The characters in this story may have been moulded in a different way by the author so as not to break the rhythm of the narrative….but they all did exist, this is history, and this is fact. Not only was there the ever loyal but doubtful Brother Leo but there was also the loving Saint Clara who followed in St. Francis’ footsteps ; not only was there a devoted Lady Pica the mother of St. Francis but also the crafty Brother Elias who twists the rule of St. Francis to his own liking & for his own self glory. These were REAL people like you & me who lived during troubled times & yet were asking the same questions about God & humanity that we are asking today. 

The author himself has stated in the novel that he has added many stories from his own imagination at times so as to link together certain intricate parts of the legend of this peculiar medieval saint. He does so to merge the myth with the truth to bring out the essence of St. Francis’ teachings. 

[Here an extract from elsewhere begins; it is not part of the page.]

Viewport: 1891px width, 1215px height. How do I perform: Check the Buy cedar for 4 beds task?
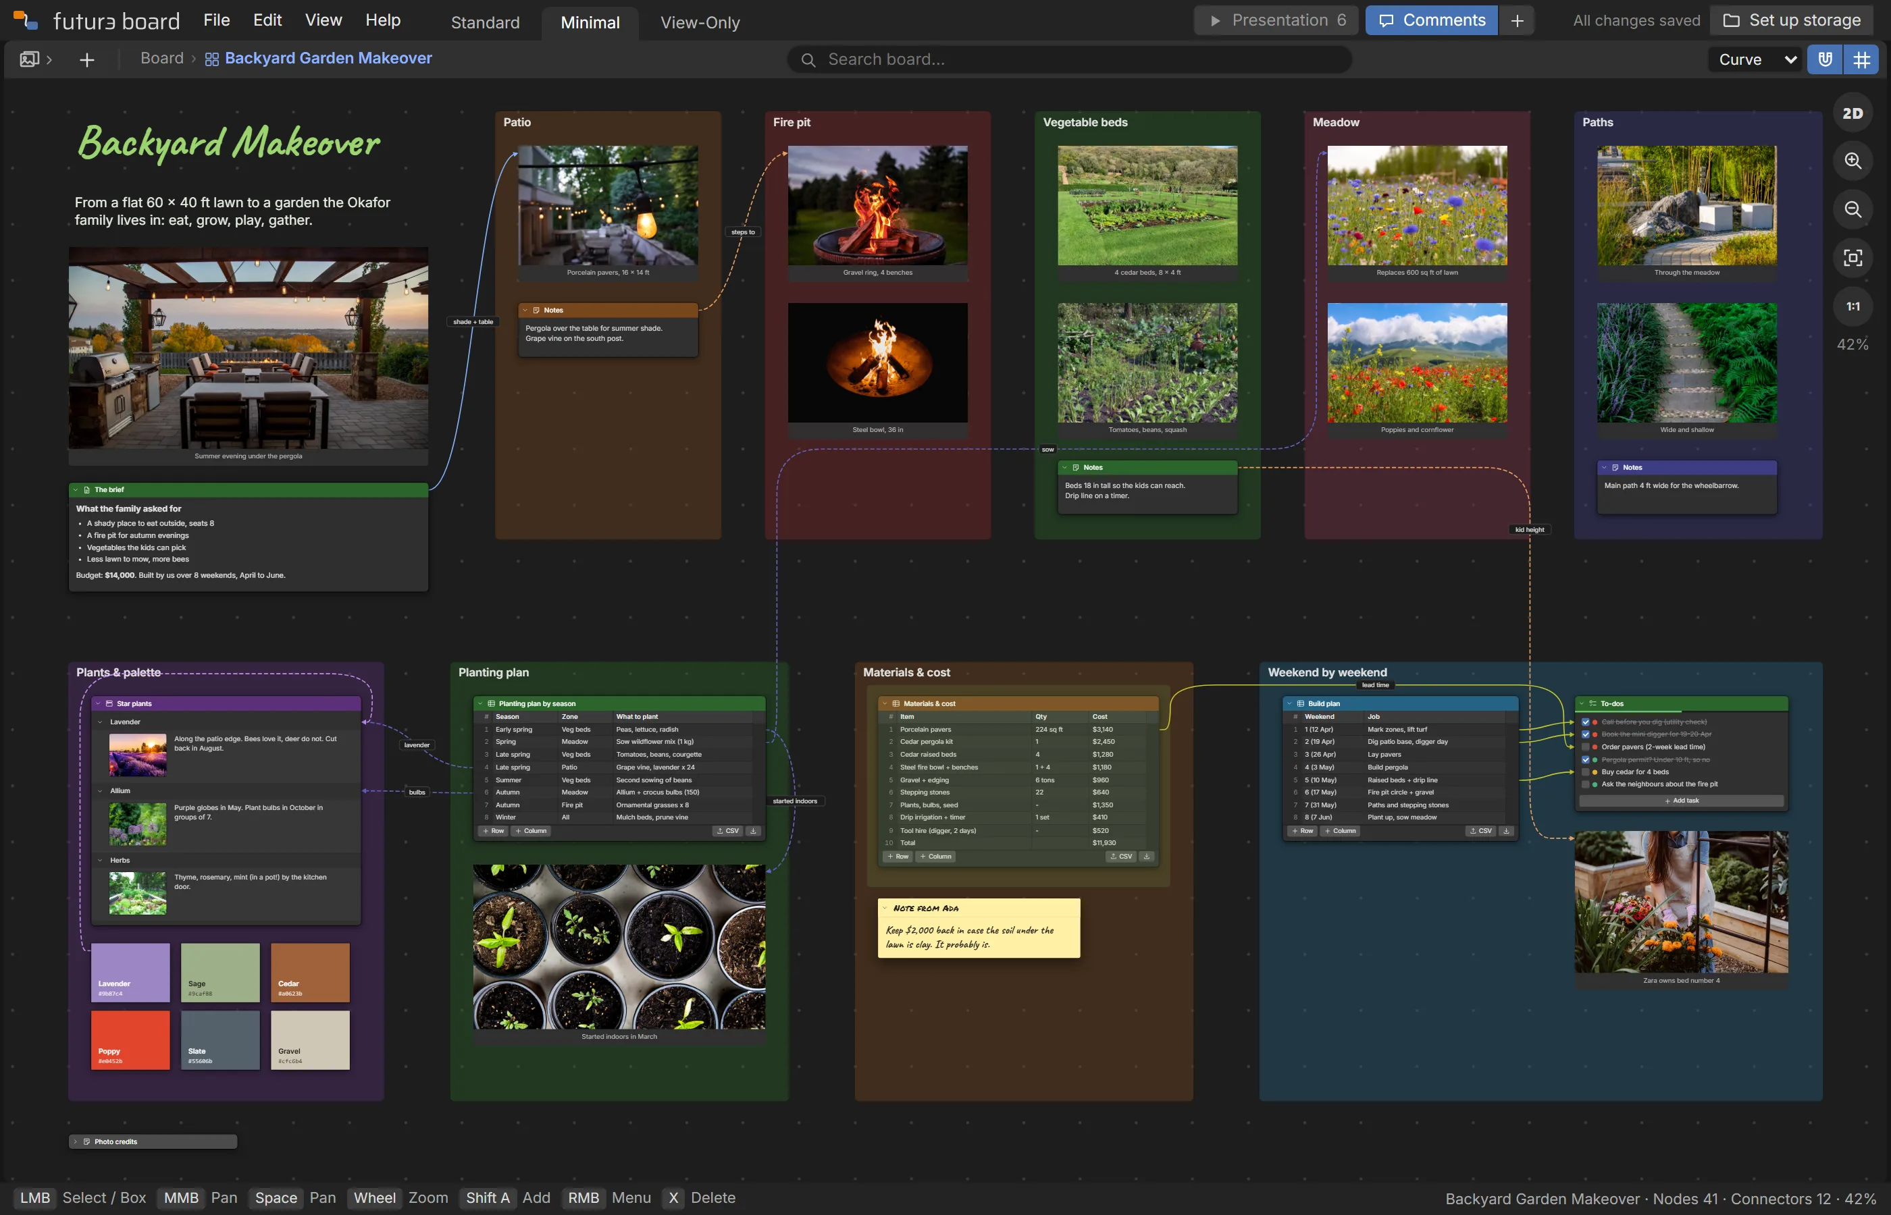click(1586, 772)
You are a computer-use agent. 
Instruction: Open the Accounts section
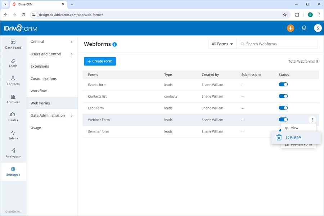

The extraordinary part of the book is that, the wild passion of the human soul is dramatised to perfection that even if an atheist were to read this book, he would be pulled in with this tide of emotional outbursts. The maniacal side of the Saint is seen by us & also accepted by us maybe because we realize that he is one of us. His passion was for God whereas currently our passion may be for many other concerns like Democracy, elimination of corruption, feminism, Global warming , communalism……it could be anything, but we all have our own goals & our own personal barometers to assess whether we have achieved our goal. The fanatic following of the revolutionary ideals of perfect poverty, perfect chastity & perfect obedience by St. Francis reminds us of our own fanaticism to our own ideals. His extraordinary way of living…..his stigmata….his fasts……..his bleeding body……..his hunger…..his yearning for Saint Clara…….his semi blindness all shows a level of extreme that was revolutionary for its time & age. It was not accepted readily of course & he resented it much, but did not complain. His job was to show the passion of his devotion to the world, which he did……which we daydream about too…….to show our ‘different’ ideas to the world which wants us to conform with its own set rules. St. Francis in the novel & in real life never followed the bandwagon but was always standing apart & therefore went the distance.

The novel finally is a revelation into our own hearts & minds……..what is our real mission in life? To conform to something that is not right or to change the rules….even if it takes us to the brink of insanity…..or sainthood!